» Organizing a PDF library: Mendeley for information extraction, Zotero for open source goodness

I’ve been using Zotero for awhile now. I make no secret of the fact that I’m a big fan. In early July I was testing out Mendeley to give a workshop with a colleague who’s been excited about it.

I wanted to see whether Mendeley could reduce any of my pain points. While I’m not moving to Mendeley*, I do plan to take advantage of its whizz-bang PDF organization. When Mendeley offers Zotero integration, I think I’ll be set. *Zotero is opensource; Mendeley is merely free at the moment. Zotero also offers web archiving features while Mendeley is strictly for PDF organization.

I spend a lot of time reading and pulling materials into my library; I spend far less time organizing materials. So I decided I’d try the PDF metadata functions of each. Zotero can pull in materials lots of different ways, but it doesn’t yet have a “pull this PDF in from this URL” button for reports and things that aren’t in databases. I don’t want to spend my time typing up metadata (I’m lazy and busy, what can I say), but I do want to have an organized library. (Hey, got an organizing business? I’d pay for your services.) So the “get metadata for this PDF” features are of prime interest to me.

I usually have a “to read” pile lying around. I did a very non-scientific test, starting with a folder of 44 PDFs (“PDFs to read”). I dragged them into each program.

Zotero had a small point of failure: I expected “get PDF metadata” to be in the Preferences menu, but I had to look up its location on their website. Happily, it’s easy to find from the Support page of zotero.org: Retrieve PDF Metadata. The page explains that metadata comes from Google Scholar, based on the DOI if it’s embedded. That sounds like a reasonable methodology, but one that’s only going to work for recent journal articles and books published by e-savvy publishers. Most of the files I dump into “PDFs to read” are preprints from personal websites or reports from nonprofits’ websites. DOIs aren’t expected in that context.

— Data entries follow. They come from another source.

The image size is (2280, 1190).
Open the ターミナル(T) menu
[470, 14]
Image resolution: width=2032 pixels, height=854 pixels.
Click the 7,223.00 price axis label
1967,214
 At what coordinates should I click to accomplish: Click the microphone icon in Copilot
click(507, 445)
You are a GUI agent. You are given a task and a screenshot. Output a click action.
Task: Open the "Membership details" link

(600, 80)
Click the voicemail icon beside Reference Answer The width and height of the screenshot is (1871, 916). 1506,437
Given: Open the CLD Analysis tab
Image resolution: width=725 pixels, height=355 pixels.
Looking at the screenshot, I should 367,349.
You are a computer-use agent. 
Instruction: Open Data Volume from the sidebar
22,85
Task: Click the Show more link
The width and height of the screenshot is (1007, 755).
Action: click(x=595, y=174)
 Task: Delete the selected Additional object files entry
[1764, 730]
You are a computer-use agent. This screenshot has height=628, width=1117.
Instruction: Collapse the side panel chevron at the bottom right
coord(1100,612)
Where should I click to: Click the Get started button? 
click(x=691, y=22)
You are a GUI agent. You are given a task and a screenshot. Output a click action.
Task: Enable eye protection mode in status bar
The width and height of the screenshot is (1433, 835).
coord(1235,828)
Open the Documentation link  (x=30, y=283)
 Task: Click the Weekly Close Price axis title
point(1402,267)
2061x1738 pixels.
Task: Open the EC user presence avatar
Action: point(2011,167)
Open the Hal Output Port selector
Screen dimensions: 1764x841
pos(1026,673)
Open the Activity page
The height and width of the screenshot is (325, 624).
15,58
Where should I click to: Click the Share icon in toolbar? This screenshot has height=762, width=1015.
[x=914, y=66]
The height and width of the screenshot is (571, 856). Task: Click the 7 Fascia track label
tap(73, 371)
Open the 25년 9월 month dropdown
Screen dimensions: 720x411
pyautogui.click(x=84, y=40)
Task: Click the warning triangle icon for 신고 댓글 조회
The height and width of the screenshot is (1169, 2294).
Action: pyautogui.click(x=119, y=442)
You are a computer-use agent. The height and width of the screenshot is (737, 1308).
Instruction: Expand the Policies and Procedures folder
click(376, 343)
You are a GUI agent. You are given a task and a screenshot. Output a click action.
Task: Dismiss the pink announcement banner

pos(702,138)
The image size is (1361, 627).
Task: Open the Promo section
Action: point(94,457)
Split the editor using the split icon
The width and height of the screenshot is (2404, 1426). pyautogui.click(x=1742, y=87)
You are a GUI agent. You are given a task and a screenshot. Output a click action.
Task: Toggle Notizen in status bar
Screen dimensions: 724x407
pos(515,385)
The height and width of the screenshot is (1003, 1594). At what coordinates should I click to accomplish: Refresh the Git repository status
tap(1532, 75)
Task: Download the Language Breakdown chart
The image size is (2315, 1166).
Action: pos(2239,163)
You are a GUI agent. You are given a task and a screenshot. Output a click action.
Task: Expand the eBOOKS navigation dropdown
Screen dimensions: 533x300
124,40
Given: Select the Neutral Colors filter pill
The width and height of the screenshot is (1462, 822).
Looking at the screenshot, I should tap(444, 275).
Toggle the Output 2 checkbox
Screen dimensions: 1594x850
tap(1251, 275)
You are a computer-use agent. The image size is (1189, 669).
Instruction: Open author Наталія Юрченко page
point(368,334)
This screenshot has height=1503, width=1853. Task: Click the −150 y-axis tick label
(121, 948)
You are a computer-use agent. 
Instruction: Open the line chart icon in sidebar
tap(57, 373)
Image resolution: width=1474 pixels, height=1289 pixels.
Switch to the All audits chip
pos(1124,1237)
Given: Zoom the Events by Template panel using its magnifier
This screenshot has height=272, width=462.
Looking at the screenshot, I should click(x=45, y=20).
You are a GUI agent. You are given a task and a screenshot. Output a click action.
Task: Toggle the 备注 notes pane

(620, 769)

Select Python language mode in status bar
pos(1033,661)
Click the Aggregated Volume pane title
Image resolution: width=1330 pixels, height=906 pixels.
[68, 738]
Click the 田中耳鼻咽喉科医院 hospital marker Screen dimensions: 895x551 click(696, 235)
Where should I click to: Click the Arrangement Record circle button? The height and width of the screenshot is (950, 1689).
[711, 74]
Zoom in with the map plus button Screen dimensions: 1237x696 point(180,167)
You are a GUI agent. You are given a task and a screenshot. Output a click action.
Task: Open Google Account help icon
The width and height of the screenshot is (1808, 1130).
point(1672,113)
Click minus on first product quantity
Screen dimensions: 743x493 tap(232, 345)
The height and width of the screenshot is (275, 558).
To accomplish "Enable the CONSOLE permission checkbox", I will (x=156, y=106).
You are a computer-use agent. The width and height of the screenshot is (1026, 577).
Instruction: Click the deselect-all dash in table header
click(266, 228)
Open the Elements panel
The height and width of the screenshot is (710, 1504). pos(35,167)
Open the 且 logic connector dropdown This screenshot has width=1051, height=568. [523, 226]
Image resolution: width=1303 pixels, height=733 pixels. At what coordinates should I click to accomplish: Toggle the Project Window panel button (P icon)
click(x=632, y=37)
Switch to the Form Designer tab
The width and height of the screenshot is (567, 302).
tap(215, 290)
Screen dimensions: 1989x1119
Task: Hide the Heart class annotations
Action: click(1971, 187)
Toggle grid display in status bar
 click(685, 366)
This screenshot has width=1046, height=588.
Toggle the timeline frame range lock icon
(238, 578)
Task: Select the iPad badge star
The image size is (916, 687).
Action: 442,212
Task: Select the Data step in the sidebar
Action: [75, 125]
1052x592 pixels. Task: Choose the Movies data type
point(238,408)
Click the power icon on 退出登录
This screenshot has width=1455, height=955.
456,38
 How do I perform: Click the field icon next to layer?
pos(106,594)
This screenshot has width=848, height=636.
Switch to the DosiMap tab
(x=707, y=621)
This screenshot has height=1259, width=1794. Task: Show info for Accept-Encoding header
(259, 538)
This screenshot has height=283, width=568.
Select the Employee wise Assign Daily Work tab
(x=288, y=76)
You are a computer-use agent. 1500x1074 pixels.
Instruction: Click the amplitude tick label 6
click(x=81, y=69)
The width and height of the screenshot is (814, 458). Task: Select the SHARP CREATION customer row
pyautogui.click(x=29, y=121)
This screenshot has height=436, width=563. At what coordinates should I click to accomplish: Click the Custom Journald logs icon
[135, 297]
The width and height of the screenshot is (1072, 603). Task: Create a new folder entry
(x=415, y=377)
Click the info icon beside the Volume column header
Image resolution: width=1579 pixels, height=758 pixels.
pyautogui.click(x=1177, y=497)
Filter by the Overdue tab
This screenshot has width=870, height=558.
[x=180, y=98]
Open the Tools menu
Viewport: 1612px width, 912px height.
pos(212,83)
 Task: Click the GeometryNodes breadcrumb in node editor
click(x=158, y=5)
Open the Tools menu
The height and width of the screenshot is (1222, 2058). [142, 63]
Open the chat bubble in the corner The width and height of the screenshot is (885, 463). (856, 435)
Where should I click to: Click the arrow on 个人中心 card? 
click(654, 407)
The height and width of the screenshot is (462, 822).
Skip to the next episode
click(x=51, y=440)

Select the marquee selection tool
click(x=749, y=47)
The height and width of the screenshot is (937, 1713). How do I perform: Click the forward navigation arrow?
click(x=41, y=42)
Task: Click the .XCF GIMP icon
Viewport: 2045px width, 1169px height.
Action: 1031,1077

Of my 44 test cases, Zotero says “No matching references found.” on 26 of them. Results from the 18 “successful” matches are spottier. The first one I checked leads me to believe that things haven’t changed since the last time I tried out this feature, maybe 8 or 10 months ago. It’s an article called A New Approach to Search [PDF], by Joe Weinman, and it’s available from his website. I can identify the source as Business Communications Review, October 2007 from small type in the footer. So can Mendeley. But Zotero calls it Peters, R. S. 1970. Ethics and education. Allen & Unwin Australia. I’m not really sure why. Google search, perhaps?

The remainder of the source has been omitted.